• **REQUEST 1**
According to the biography of Sebastian Thomson, where was he born?

Sebastian Thomson is a Grammy-nominated musician based in Brooklyn, NY. He is currently the drummer for Baroness, Trans Am, and solo act Publicist.

Early life

Thomson was born in Chaco, Argentina and spent his formative years in Argentina, Brazil, Holland, France and the United States. He got his start drumming while attending St. Andrew's Scots School in Argentina. Thomson attended Bard College and was pursuing a PhD in physics at the University of Maryland when he decided to focus on music full time.

Career

Thomson's drumming career began in Washington, DC with the post-rock band Trans Am, formed with childhood friends Philip Manley and Nathan Means while the three were attending college. Trans Am continues to produce music although the members reside in separate cities.

More recently, Thomson is known for his work as the drummer of metal band Baroness. He joined Baroness in 2013 following a bus accident that resulted in the band's original drummer choosing to retire. The first Baroness album featuring Thomson on drums was Purple, released in 2015. The album's song Shock Me earned Thomson and his bandmates a Grammy Award nomination in 2016. Thomson's second studio album with Baroness is Gold & Grey, released June 14, 2019.

• **REQUEST 2**
Copy the entries from their first line through the line containing "Looking at the", leaving out the pictures.

• **GIVEN ENTRIES**
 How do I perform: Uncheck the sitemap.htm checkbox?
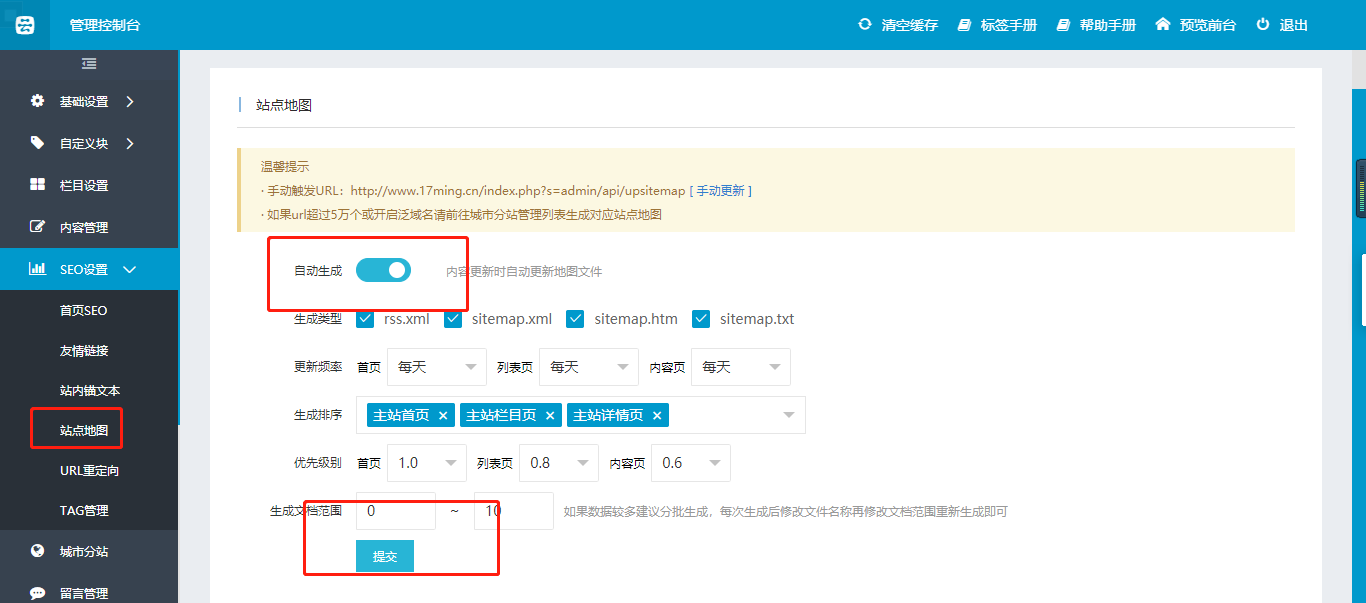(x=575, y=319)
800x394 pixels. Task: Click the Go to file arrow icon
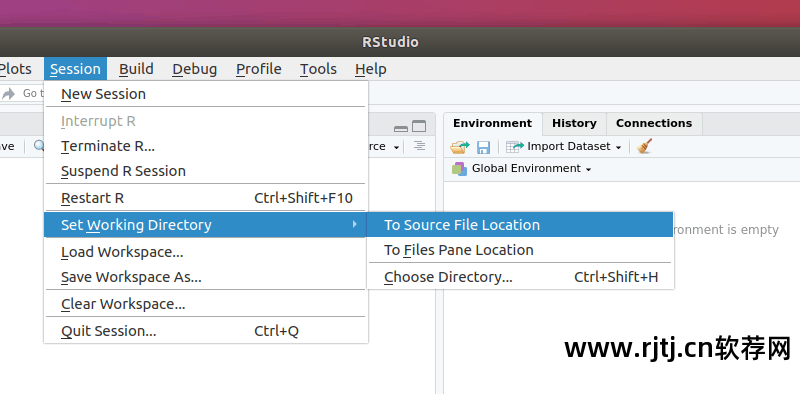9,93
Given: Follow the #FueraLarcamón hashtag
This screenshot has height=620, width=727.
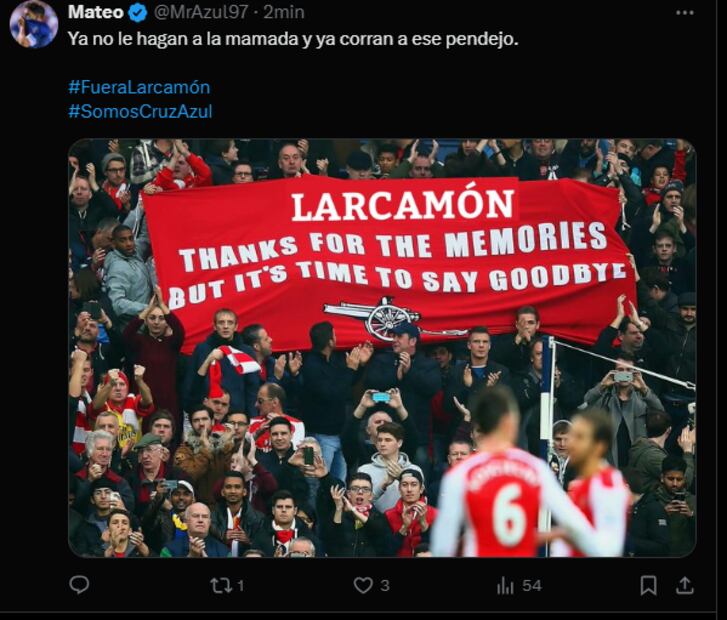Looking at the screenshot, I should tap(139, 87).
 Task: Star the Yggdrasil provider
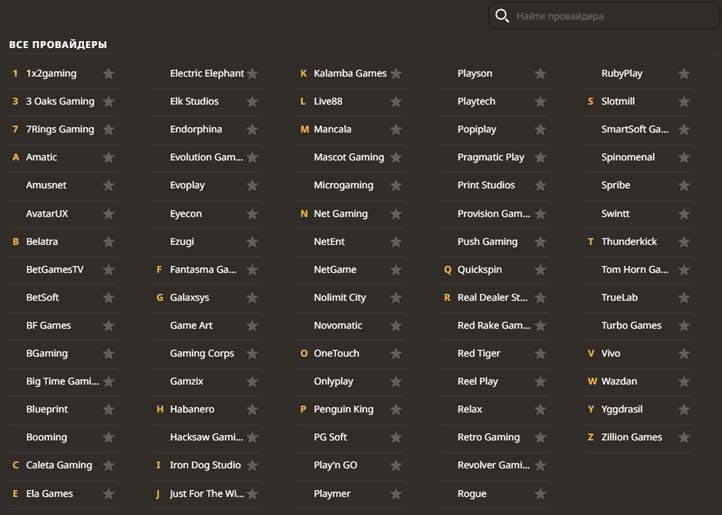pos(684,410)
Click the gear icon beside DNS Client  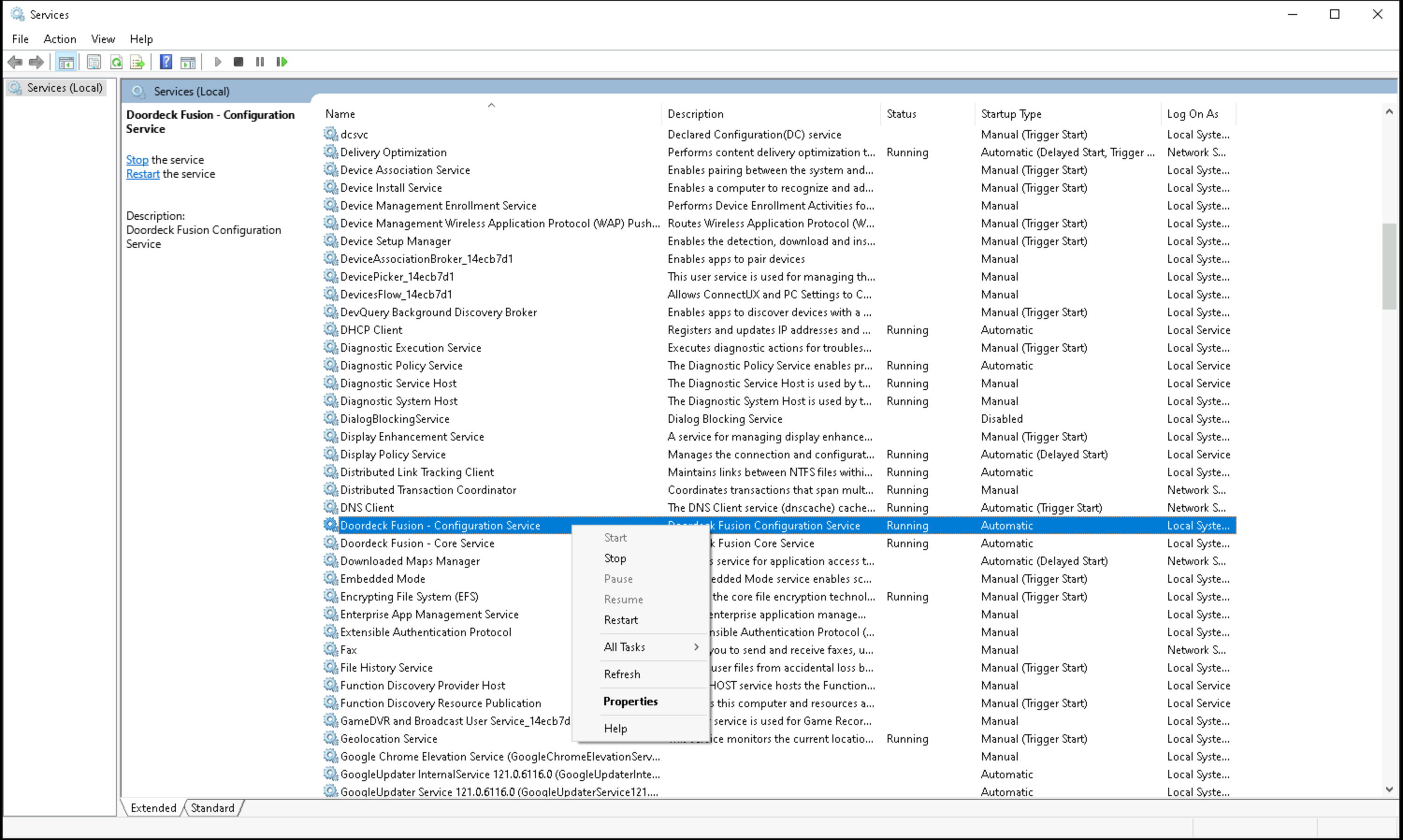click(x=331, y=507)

• **COMPLETE ANSWER 1**
Chaco, Argentina.

• **COMPLETE ANSWER 2**
 How do I perform: Uncheck the sitemap.htm checkbox?
(x=575, y=319)
800x394 pixels. Task: Click the Go to file arrow icon
9,93
Given: Follow the #FueraLarcamón hashtag
This screenshot has height=620, width=727.
Looking at the screenshot, I should tap(139, 87).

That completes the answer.